AIM Chat Log | Oh Ricky, You’re So Fine

EtJabberwock: I keep confusing Rick Santorum and Rick Springfield. Which makes me think that Rick Santorum really ought to record a cover of “Jessie’s Girl”.
Ben: Ew! For some reason I think Rick Santorum’s singing voice would resemble the chittering of carnivorous insects.
EtJabberwock: Hahahaha. Probably. Or, like, long blades being dragged against metal, and the sound of choking infants. Punctuated by anal sputterings.
Ben: Right, right. Like, it’s both Eldritch AND obscene-in-a-puerile way.
EtJabberwock: Exactly. And every time the anal sputterings would happen, the choking infants would giggle a little, and then go immediately back to choking.
Ben: Lord. I really bet the man has bundles of tentacles he’s just passing off as legs.
EtJabberwock: Haha, probably. You see these big, bunched-together, slimy trails running along the ground… “Careful, men… these be SANTORUM TRACKS!”
EtJabberwock: Lemme find my favorite picture of him. [above]
Ben: Oh, wow. Those are some teeth, there.
EtJabberwock: He doesn’t have teeth – those are the index fingertip bones of his enemies embedded in his gums in arrays. I’m not talking about political enemies. I mean, like, lich-hunters.
Ben: They’re held there by his dark power. They’ve been gradually falling out ever since he lost his Senate seat. He’s spending his time conserving what’s left of his power and sustaining himself with the blood of infants, in the hopes that he can find a job on K Street before he fades away altogether.
EtJabberwock: o/` Iiiisssxchhhheeaggh wissshhhhhhhwaahhhh *plurt*-heeheeheechgukguk that Iiiiiiiiiiiisscchhhhchch haaaaad *splurk*-heeheeaagchchchak Jessieeeeeeeechchchsssssschch gggghhhchchiiiiiiirrrrrrllll-*sppplllllurp*-heeheeheeghukgukch…
Ben: On THAT note, I am going to sleep.
EtJabberwock: That was “Jessie’s Girl”, by the way.
Ben: Yes, I could tell.

3 thoughts on “AIM Chat Log | Oh Ricky, You’re So Fine”

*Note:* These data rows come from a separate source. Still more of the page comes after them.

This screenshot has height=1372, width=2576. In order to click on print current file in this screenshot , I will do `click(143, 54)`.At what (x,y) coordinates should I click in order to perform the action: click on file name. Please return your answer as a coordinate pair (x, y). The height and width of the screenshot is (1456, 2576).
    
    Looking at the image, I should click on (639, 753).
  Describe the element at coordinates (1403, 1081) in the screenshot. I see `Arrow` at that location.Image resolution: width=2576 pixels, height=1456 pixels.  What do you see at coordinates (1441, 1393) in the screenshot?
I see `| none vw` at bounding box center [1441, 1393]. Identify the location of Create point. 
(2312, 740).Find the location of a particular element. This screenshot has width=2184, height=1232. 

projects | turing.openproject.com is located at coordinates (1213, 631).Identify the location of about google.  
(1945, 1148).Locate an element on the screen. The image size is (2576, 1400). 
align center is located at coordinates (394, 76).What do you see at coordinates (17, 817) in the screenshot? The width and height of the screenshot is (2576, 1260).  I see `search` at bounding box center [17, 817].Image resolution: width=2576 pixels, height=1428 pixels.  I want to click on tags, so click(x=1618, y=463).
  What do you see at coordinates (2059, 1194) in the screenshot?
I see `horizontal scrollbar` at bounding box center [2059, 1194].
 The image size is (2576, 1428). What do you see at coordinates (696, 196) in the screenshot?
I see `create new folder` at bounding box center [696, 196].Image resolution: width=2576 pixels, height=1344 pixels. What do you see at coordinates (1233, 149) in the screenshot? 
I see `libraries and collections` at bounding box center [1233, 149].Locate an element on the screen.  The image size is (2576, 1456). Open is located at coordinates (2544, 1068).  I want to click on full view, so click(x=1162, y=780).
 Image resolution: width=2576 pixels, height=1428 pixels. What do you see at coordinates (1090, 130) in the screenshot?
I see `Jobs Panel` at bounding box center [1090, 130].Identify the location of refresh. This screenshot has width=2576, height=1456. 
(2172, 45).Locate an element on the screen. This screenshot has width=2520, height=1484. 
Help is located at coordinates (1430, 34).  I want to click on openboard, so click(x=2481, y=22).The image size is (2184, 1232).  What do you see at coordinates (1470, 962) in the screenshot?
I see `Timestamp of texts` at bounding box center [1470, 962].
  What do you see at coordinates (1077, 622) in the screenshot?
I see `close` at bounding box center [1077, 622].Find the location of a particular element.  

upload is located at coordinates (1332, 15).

  1. The second installment of the Politicians’ Voices Conversation series is a rousing good effort, maintaining the high standards in arcane imagery and inventive metaphor we have come to expect from the team that brought you Tony Blair’s Is More Refined. Nevertheless the subject is slightly outdated and the ending punctuated by irrelevent byproduct. Let’s hope they can keep up the pace for the third installment.